裏日本

歩道脇の看板

 5連休の後半は新潟へ。まずは定番のマリンピア日本海へ。イルカショーを後ろのほうで見るが、あれは最前列で水をかぶりながら見てなんぼだ、と思った。ほかには、悠然と泳ぐ亀が印象的。
 正午ごろマリンピアを出て、近くの「ミューズ」というレストランへ。駐車場からレストランへ続く歩道脇に「この付近で当時中学生だった横田めぐみさんが拉致されました」の立て看板(画像)が生々しく立っていた。昼間は良いが、陽が落ちてからは気味が悪くて近づきたくない。ミューズは、日本海を抱える新潟の自然を店内に再現したような内装で、とてもおしゃれだった。和と伊を合体させ、海の幸をふんだんに取り入れたメニューは、どれも興味をそそられる。俺が食べたのはタイメシ。ライスの上には、ドでかいタイの頭。ほどよく味付されたライスがタイの身の味にとてもマッチしている。スライスされたゆずの皮も食欲を邁進させる。いつも昼飯は軽めに済ませる俺だが、この日は昼から腹いっぱい喰った。

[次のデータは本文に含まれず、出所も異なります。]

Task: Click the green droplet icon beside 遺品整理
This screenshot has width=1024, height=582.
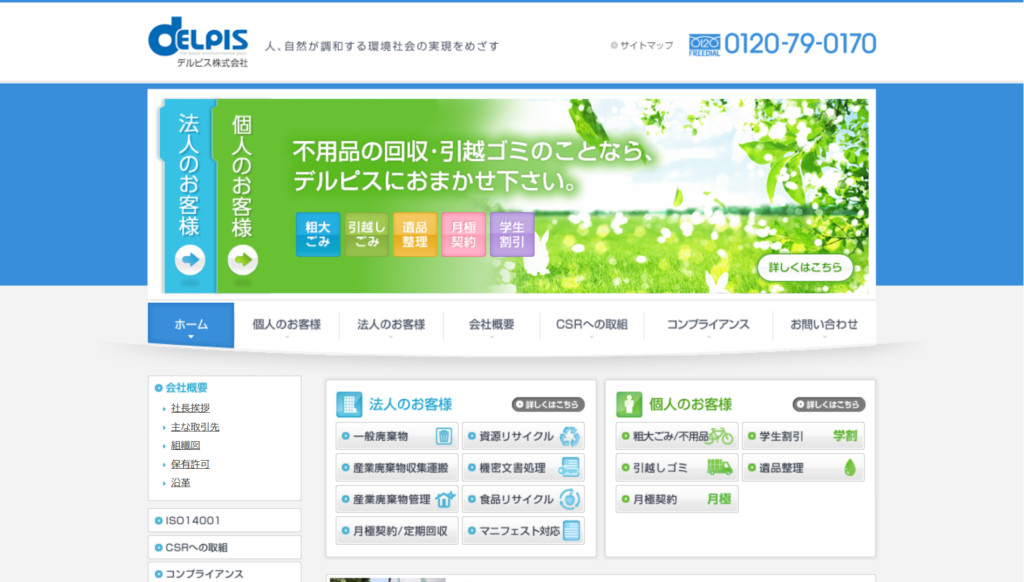Action: pos(849,467)
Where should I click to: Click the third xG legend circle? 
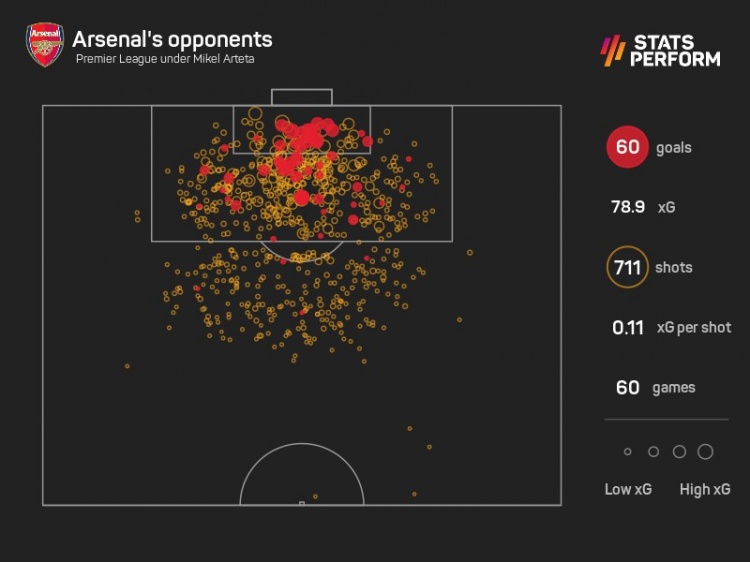pyautogui.click(x=679, y=452)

 食欲を満たしたところで、新潟競馬場へ。駐車場が無料なうえ、広い。車で行くには福島競馬場よりも新潟競馬場のほうが断然良いと思った。新潟と言えば、平たんで、最後の直線が長いことで有名。平たんだから逃げ馬が有利かと思いきや簡単に逃げ切れることもなければ、直線が長いから差しが決まるかと思いきや、差し馬もなかなか届かない。はっきり言ってぐだぐだ。傾向がまるで見えない。そこへ行くと、開催が進んで芝が荒れた頃の福島競馬場のほうが、ズバッと差しが決まったりして迫力がある。この日は、8レースから12レースまで買ったが、驚くべきことにひとつも当たらなかった。
 競馬場を後にして、地元の神社を参拝したあと、新潟駅前で水島新司の漫画のキャラの像を見物する。山田太郎あぶさんを珍しげに眺める。せっかく像を建てたのに、すぐ横に駐輪場があって景観を損ねていたのは残念である。
 辺りも暗くなり、腹も空いてきた。新潟と言えば米どころ。雑誌に載っていたおにぎり専門店「越後屋」へ。具材は、梅や明太子などの定番から、ウニなど寿司に近いものまで種類豊富。米のうまみもさることながら、海苔もパリっとして香ばしい。そして塩加減が何より絶妙だった。嫁と2人で10個近く食べ、満足して新潟の街を後にした。
 しかし太平洋側を表日本だとすれば、新潟なんて裏日本。米ばかり作っている日本の裏側はさぞ田舎なのかと思っていたが、そこは北陸随一の都市。夜はネオンも眩い。郡山よりもずっと都会だった。